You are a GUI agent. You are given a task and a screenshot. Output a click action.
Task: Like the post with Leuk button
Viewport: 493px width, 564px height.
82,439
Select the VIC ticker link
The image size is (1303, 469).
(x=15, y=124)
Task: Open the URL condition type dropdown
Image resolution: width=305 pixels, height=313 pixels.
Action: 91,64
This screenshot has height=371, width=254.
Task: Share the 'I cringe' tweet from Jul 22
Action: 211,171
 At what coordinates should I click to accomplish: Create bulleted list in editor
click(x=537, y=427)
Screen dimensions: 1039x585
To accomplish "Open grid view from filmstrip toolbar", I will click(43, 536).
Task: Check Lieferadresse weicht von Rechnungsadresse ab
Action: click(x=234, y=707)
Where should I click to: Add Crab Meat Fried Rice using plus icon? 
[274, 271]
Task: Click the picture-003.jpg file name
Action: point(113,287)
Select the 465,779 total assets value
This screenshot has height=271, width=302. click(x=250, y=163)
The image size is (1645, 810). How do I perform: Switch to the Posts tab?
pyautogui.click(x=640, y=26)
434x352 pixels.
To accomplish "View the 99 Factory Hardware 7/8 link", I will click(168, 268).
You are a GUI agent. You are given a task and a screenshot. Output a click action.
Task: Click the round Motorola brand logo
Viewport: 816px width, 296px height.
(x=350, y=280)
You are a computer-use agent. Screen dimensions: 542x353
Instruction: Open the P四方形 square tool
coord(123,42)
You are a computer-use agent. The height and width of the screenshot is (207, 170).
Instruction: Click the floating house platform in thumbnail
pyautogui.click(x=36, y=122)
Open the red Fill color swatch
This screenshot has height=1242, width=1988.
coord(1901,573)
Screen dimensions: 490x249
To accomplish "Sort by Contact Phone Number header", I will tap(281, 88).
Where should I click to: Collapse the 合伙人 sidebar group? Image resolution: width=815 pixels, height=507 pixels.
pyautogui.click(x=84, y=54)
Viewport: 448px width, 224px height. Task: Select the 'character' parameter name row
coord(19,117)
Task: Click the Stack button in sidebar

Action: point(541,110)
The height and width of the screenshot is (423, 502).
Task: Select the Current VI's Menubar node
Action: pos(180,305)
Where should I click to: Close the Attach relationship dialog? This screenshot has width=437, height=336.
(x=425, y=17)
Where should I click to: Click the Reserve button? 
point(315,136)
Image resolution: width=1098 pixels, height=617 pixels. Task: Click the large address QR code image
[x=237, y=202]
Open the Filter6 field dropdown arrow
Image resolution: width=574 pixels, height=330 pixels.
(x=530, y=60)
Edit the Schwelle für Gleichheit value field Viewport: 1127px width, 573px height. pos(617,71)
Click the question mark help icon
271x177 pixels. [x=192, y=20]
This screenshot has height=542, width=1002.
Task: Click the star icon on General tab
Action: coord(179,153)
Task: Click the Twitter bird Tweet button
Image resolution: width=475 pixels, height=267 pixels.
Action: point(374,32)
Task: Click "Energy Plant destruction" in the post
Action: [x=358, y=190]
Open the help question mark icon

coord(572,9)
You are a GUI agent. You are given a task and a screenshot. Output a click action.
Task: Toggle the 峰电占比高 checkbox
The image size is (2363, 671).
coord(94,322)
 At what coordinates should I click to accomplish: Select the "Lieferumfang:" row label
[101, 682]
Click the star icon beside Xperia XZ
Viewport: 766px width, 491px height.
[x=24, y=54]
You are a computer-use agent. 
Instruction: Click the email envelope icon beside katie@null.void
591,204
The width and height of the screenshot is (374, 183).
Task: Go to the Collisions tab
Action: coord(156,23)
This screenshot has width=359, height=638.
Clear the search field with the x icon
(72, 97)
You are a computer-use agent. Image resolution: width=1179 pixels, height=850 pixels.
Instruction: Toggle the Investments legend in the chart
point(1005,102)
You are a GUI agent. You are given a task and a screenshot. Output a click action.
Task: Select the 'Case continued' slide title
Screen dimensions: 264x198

__INSTRUCTION__
Copy out the listing above line for line, with no changes.

__OUTPUT OF THE TASK__
You are a GUI agent. You are given a task and a screenshot. Output a click action.
Task: Like the post with Leuk button
Viewport: 493px width, 564px height.
82,439
Select the VIC ticker link
The image size is (1303, 469).
(x=15, y=124)
Task: Open the URL condition type dropdown
Image resolution: width=305 pixels, height=313 pixels.
Action: 91,64
This screenshot has height=371, width=254.
Task: Share the 'I cringe' tweet from Jul 22
Action: 211,171
 At what coordinates should I click to accomplish: Create bulleted list in editor
click(x=537, y=427)
Screen dimensions: 1039x585
To accomplish "Open grid view from filmstrip toolbar", I will click(43, 536).
Task: Check Lieferadresse weicht von Rechnungsadresse ab
Action: click(x=234, y=707)
Where should I click to: Add Crab Meat Fried Rice using plus icon? 
[274, 271]
Task: Click the picture-003.jpg file name
Action: point(113,287)
Select the 465,779 total assets value
This screenshot has height=271, width=302. click(x=250, y=163)
The image size is (1645, 810). How do I perform: Switch to the Posts tab?
pyautogui.click(x=640, y=26)
434x352 pixels.
To accomplish "View the 99 Factory Hardware 7/8 link", I will click(168, 268).
You are a GUI agent. You are given a task and a screenshot. Output a click action.
Task: Click the round Motorola brand logo
Viewport: 816px width, 296px height.
(x=350, y=280)
You are a computer-use agent. Screen dimensions: 542x353
Instruction: Open the P四方形 square tool
coord(123,42)
You are a computer-use agent. The height and width of the screenshot is (207, 170).
Instruction: Click the floating house platform in thumbnail
pyautogui.click(x=36, y=122)
Open the red Fill color swatch
This screenshot has height=1242, width=1988.
coord(1901,573)
Screen dimensions: 490x249
To accomplish "Sort by Contact Phone Number header", I will tap(281, 88).
Where should I click to: Collapse the 合伙人 sidebar group? Image resolution: width=815 pixels, height=507 pixels.
pyautogui.click(x=84, y=54)
Viewport: 448px width, 224px height. Task: Select the 'character' parameter name row
coord(19,117)
Task: Click the Stack button in sidebar

Action: point(541,110)
The height and width of the screenshot is (423, 502).
Task: Select the Current VI's Menubar node
Action: pos(180,305)
Where should I click to: Close the Attach relationship dialog? This screenshot has width=437, height=336.
(x=425, y=17)
Where should I click to: Click the Reserve button? 
point(315,136)
Image resolution: width=1098 pixels, height=617 pixels. Task: Click the large address QR code image
[x=237, y=202]
Open the Filter6 field dropdown arrow
Image resolution: width=574 pixels, height=330 pixels.
(x=530, y=60)
Edit the Schwelle für Gleichheit value field Viewport: 1127px width, 573px height. pos(617,71)
Click the question mark help icon
271x177 pixels. [x=192, y=20]
This screenshot has height=542, width=1002.
Task: Click the star icon on General tab
Action: coord(179,153)
Task: Click the Twitter bird Tweet button
Image resolution: width=475 pixels, height=267 pixels.
Action: point(374,32)
Task: Click "Energy Plant destruction" in the post
Action: [x=358, y=190]
Open the help question mark icon

coord(572,9)
You are a GUI agent. You are given a task and a screenshot. Output a click action.
Task: Toggle the 峰电占比高 checkbox
The image size is (2363, 671).
coord(94,322)
 At what coordinates should I click to accomplish: Select the "Lieferumfang:" row label
[101, 682]
Click the star icon beside Xperia XZ
Viewport: 766px width, 491px height.
[x=24, y=54]
You are a computer-use agent. 
Instruction: Click the email envelope icon beside katie@null.void
591,204
The width and height of the screenshot is (374, 183).
Task: Go to the Collisions tab
Action: coord(156,23)
This screenshot has width=359, height=638.
Clear the search field with the x icon
(72, 97)
You are a computer-use agent. Image resolution: width=1179 pixels, height=850 pixels.
Instruction: Toggle the Investments legend in the chart
point(1005,102)
You are a GUI agent. You are given a task and a screenshot. Output a click action.
Task: Select the 'Case continued' slide title
Screen dimensions: 264x198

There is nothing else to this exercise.